Я осторожно спросил, коренится ли в духе времени то чрезвычайное воздействие на умы, которое оказал "Вертер" при своем появлении, и добавил, что я лично не разделяю эту широко распространенную точку зрения. "Вертер" стал эпохой потому, что он появился, а не потому, что появился в определенное время. В любое время существует великое множество невысказанных страдании, тайного недовольства, неудовлетворенности жизнью, отдельные люди всегда приходят в столкновение с общественным устройством, так что "Вертер" создал бы эпоху, даже появившись сегодня.
- Наверно, вы правы, - сказал Гёте, - ибо эта книга и доныне производит не меньшее впечатление на молодых людей определенного возраста. К тому же мне не было нужды свою юношескую хандру заимствовать из общих веяний времени или из книг некоторых английских писателей. Личные, непосредственно меня касающиеся треволнения подстегивали меня к творчеству и повергали в то душевное состояние, из которого возник "Вертер". Я жил, любил и очень страдал!

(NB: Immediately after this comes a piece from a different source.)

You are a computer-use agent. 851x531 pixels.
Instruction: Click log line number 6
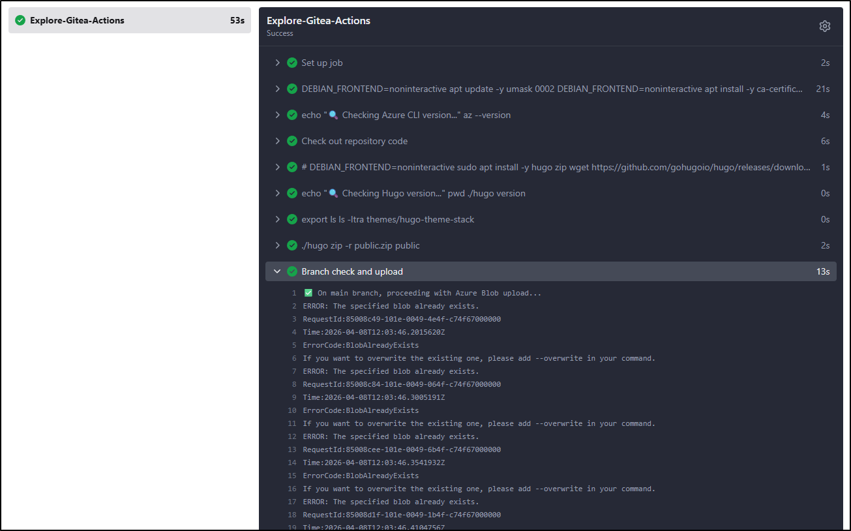pyautogui.click(x=293, y=358)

Вот вам и все.
Пресловутая эпоха "Вертера", ежели хорошенько в нее вглядеться, обязана своим существованием, конечно же, не общему развитию мировой культуры, но тем свободолюбивым людям, которых жизнь вынуждает приноравливаться к ограничивающим формам устарелого мира. Разбитое счастье, прерванную деятельность, неудовлетворенные желания нельзя назвать недугом какого-то времени, скорее недугом отдельного человека, и как было бы грустно, не будь в жизни каждого поры, когда ему чудится, что "Вертер" написан для него одного.